En su primera comparecencia tras el descalabro electoral, Mas ha apelado a su responsabilidad y a la del resto de las fuerzas políticas con representanción parlamentaria para que Cataluña no se convierta en un país “ingobernable”. El problema para el líder de CiU es que ha sido su muy arriesgada y partidista decisión de adelantar las elecciones la que ha situado al Govern ante un trance bastante peor del que se encontraba. No se trata únicamente de que gestionar con 50 parlamentarios detrás sea más difícil que hacerlo con los 62 que atesoraba. Es que resulta poco probable que ninguno de sus rivales esté por la labor, al menos momentáneamente, de mejorarle la papeleta. Esquerra, porque se sabe ganadora en el doble frente del soberanismo y la izquierda; el PP, porque Rajoy ya no siente en el cogote la respiración del Artur Mas envalentonado por la efervescencia secesionista; incluso los socialistas, que profundizan en su caída, se van a permitir hoy la comparecencia de Rubalcaba, a diferencia del elocuente silencio que rodeó la debacle en las elecciones gallegas de hace un mes.

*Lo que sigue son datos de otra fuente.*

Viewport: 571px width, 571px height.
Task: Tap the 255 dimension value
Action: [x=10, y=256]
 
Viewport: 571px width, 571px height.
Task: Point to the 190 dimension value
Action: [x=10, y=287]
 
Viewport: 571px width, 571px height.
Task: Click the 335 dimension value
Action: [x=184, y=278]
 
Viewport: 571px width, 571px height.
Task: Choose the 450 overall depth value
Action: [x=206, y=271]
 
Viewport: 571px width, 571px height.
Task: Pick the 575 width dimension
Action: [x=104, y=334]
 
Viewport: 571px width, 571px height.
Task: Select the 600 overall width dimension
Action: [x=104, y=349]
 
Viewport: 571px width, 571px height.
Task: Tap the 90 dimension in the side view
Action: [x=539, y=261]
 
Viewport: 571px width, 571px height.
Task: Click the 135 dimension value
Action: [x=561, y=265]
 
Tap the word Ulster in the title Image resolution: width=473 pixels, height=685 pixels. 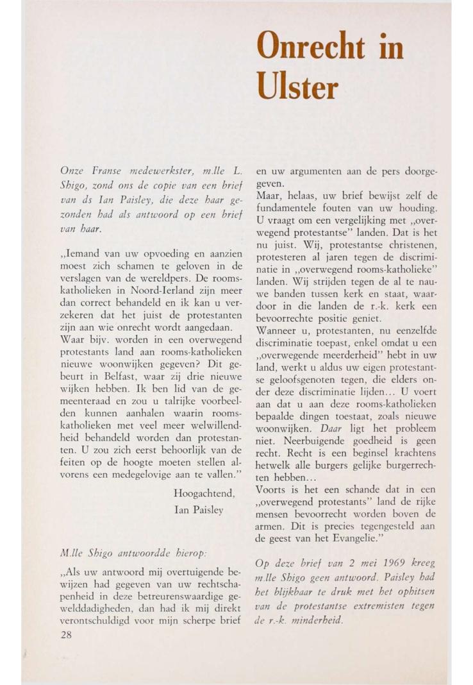pos(296,87)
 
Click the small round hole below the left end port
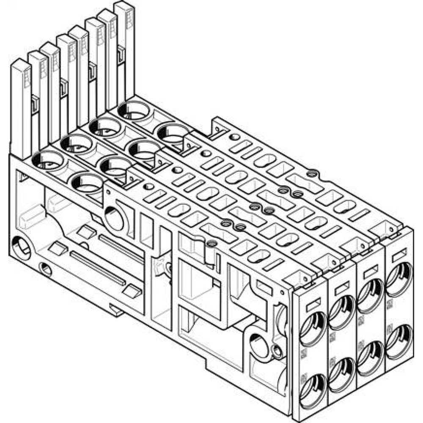(x=45, y=269)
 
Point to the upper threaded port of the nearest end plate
(x=312, y=330)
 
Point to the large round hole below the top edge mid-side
(x=114, y=218)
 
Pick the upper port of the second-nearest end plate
(x=341, y=313)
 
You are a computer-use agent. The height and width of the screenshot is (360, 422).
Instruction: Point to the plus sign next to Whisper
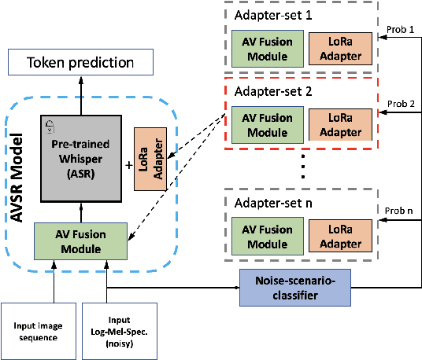point(128,166)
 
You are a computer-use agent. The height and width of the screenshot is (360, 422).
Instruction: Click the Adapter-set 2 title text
point(270,90)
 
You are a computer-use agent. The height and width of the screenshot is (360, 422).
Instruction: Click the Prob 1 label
point(401,29)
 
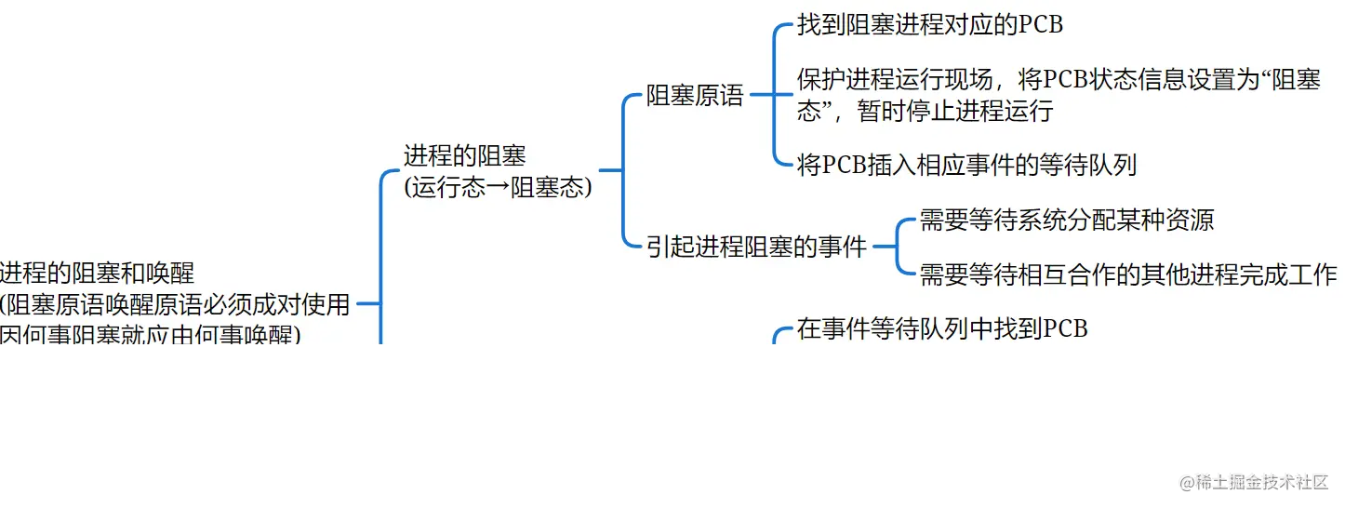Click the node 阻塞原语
(x=695, y=96)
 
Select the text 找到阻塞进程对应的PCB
(x=929, y=25)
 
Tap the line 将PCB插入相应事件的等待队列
(x=966, y=166)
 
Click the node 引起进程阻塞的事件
(x=756, y=247)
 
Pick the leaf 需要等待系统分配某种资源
(x=1066, y=221)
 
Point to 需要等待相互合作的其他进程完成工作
(x=1127, y=274)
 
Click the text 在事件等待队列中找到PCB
(x=941, y=329)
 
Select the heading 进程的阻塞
(x=464, y=155)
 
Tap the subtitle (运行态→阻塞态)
(x=498, y=187)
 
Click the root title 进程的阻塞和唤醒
(x=97, y=273)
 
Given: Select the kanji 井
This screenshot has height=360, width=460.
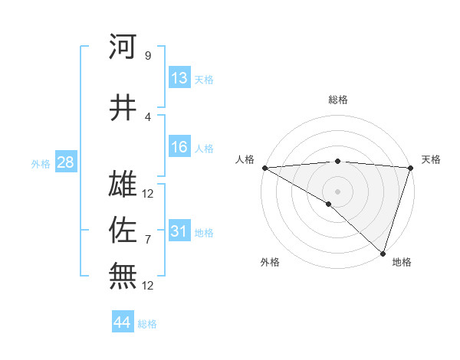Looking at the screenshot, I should (123, 107).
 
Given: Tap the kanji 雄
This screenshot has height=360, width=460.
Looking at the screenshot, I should (123, 184).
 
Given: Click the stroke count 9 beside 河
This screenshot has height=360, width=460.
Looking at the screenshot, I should (147, 55).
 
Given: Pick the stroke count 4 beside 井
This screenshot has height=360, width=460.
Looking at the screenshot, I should (147, 116).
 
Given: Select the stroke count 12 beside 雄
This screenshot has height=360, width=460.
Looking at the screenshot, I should (148, 193).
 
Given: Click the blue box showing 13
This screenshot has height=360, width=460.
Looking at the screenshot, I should (179, 78).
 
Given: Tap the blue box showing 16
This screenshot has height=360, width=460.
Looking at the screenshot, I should (179, 147).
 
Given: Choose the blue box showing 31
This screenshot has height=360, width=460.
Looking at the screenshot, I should (179, 231).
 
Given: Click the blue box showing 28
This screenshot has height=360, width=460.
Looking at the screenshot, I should (65, 162).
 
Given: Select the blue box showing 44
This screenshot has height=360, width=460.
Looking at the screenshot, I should (123, 322).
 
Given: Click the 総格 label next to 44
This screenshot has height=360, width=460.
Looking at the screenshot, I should (147, 324).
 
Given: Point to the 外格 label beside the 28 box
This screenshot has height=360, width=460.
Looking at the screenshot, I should (41, 163).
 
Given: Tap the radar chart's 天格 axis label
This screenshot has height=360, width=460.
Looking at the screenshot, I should (431, 159).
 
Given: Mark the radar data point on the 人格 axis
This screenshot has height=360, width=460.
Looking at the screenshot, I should (264, 168).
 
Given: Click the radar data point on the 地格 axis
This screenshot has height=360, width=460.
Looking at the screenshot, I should (383, 253).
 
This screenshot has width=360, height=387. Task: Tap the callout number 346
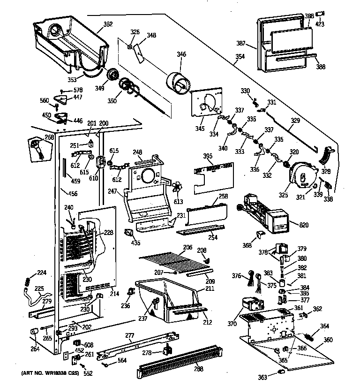pos(181,55)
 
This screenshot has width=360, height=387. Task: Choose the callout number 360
pos(328,340)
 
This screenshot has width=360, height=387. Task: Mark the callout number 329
pos(295,121)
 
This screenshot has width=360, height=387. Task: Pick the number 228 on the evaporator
pos(109,232)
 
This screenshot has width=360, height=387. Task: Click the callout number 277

Inmersa en sus propias cuitas, la política vasca se ha mantenido alejada del contagio catalán, en buena medida porque el PNV ha optado por enfriar la fiebre independentista consciente de los peligros que comporta alimentar en el terreno identitario la rivalidad fratricida que mantiene con la izquierda abertzale. Los jeltzales pueden aspirar a la soberanía plena para Euskadi, pero lo que nunca pretenderán es quedar subordinados ante quienes les disputan el ADN del nacionalismo. Que es la posición en la que las urnas han colocado a Mas frente a Esquerra, si el president no halla un socio alternativo en el que apoyarse para poder seguir gobernando en una fragilidad corregida y aumentada.